Here is how it works:
If you select "CustomerData" (default) for Database, then Pega will create a non-blob table.
If you select "PegaDATA" for Database, then Pega will create a blob table just like prior to 7.4 (see below screenshot).
Now, some question arises - should we always use defaulted "CustomerData", or should we choose one over the other? Please see my opinion below - I could be wrong, so please comment if you have a better idea.
In general, non-blob is better performance over blob as it won't need to use UDF to retrieve data from blob. This non-blob specification is probably part of that direction and I would say this approach is okay as most of the times you may not need blob in Data Type because you would most likely define only single value property for master data.
Having said that, I may use "PegaDATA" over "CustomerData" because of the following reasons:
Some Data Type requires embedded pages. For example, if you want to store REST call from external system that contains nested data structure, you will need a blob to define Page List or Single Page properties. It is not possible to get page to work without blob.
It is possible to have both blob and non-blob tables because CustomerData / PegaDATA configuration is per Data Type, but if you mix them up in both schema, it gets complex. Especially if you initially create a non-blob table and lock the rule for higher ruleset version, it will get hard to change from non-blob to blob table later. Then why not stick to one approach (blob) from the first place for simplicity.
From performance perspectives, actually the time query takes is the same between non-blob and blob tables because custom properties are exposed anyways in blob table too. So no difference in performance.
From migration perspectives, I see some people are confused about this "CustomerData" when importing R-A-P to different environment. Coherence to one approach (PegaDATA) may be simpler.

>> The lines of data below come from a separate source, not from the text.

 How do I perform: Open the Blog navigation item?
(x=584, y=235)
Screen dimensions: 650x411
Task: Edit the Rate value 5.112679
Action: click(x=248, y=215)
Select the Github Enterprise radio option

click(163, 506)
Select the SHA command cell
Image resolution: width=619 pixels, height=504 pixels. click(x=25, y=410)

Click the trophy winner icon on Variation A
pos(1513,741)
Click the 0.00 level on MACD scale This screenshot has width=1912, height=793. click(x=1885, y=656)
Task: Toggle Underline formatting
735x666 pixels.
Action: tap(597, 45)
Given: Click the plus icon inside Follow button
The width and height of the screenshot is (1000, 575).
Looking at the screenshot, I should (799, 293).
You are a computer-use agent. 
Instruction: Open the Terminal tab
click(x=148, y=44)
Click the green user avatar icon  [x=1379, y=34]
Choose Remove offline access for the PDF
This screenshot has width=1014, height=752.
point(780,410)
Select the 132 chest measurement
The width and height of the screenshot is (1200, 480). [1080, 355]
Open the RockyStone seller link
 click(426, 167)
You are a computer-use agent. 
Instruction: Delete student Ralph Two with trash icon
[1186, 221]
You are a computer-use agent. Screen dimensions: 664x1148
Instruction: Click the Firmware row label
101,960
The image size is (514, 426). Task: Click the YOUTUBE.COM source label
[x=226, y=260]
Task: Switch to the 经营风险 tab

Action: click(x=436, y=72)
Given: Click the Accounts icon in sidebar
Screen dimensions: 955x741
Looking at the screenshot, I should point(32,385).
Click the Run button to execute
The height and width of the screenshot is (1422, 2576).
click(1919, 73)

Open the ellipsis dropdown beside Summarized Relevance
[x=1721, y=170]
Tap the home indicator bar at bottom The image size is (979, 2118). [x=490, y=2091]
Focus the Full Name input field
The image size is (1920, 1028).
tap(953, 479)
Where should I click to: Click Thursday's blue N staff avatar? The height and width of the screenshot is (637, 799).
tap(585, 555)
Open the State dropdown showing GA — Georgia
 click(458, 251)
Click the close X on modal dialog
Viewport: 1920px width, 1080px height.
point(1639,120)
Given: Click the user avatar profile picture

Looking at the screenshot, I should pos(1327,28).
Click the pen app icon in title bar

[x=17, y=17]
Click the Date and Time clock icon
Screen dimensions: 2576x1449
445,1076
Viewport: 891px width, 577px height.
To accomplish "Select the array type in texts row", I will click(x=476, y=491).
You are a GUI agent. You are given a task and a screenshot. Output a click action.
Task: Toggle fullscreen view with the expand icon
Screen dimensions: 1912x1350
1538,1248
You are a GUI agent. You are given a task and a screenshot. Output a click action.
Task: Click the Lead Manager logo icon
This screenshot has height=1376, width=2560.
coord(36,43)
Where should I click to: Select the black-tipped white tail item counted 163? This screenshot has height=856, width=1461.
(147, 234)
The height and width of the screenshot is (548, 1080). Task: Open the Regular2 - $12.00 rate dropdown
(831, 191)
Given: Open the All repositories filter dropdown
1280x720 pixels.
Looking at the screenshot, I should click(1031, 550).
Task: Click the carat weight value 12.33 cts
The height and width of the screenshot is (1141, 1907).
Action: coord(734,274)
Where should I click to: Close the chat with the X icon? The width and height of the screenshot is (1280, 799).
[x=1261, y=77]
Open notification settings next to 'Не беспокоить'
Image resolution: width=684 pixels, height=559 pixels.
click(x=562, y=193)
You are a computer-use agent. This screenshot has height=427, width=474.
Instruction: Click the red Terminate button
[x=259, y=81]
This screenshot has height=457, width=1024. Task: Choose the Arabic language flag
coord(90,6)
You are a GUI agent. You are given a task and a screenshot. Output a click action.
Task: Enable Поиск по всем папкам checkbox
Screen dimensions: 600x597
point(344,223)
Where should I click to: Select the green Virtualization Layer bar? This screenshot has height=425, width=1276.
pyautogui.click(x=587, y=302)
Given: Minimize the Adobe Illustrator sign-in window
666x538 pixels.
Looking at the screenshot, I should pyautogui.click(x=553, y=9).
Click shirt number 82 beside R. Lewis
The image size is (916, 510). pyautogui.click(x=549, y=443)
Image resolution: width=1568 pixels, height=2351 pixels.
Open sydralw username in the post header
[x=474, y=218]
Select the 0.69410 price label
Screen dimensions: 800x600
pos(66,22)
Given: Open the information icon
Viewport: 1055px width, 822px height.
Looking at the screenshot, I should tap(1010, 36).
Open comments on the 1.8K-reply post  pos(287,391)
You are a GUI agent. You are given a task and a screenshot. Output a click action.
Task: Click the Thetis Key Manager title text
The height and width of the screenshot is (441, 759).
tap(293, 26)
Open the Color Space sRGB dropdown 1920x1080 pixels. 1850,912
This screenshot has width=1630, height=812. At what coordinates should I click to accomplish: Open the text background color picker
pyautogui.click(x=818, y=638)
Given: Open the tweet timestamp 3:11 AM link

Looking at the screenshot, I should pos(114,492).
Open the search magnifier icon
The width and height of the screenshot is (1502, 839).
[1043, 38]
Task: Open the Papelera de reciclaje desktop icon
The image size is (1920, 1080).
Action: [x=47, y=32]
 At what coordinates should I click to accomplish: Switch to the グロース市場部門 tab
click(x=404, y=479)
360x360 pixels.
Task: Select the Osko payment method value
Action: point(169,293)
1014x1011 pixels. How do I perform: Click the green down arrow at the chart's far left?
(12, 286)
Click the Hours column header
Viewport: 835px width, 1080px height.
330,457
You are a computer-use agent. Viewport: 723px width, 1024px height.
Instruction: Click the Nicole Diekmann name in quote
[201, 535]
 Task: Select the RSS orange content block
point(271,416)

Please let me know if anyone has different thoughts.
***Edited by Moderator Marissa to update Platform Capability tags****
@KenshoTsuchihashi - This following is what I think as a particular usecaseof CustomerData schema:
if the CustomerData schema tables are used to store customer/client data that generally persisted in the blob column in the pega OOTB tables in the pega data schema; these data many a time are required for audit (financial domain related) / reporting and other similar requirements. This way we can segregate the data for specific user groups and access control at DB level. Additionally we can utilize ABAC policies to encrypt the info as well.
This may minimize running of BIX extracts (where we sometimes face challenges in presenting complicated nested page list values).
We can always implement client specific DB cipher and/or additional encryption can help the cause from a security stand point.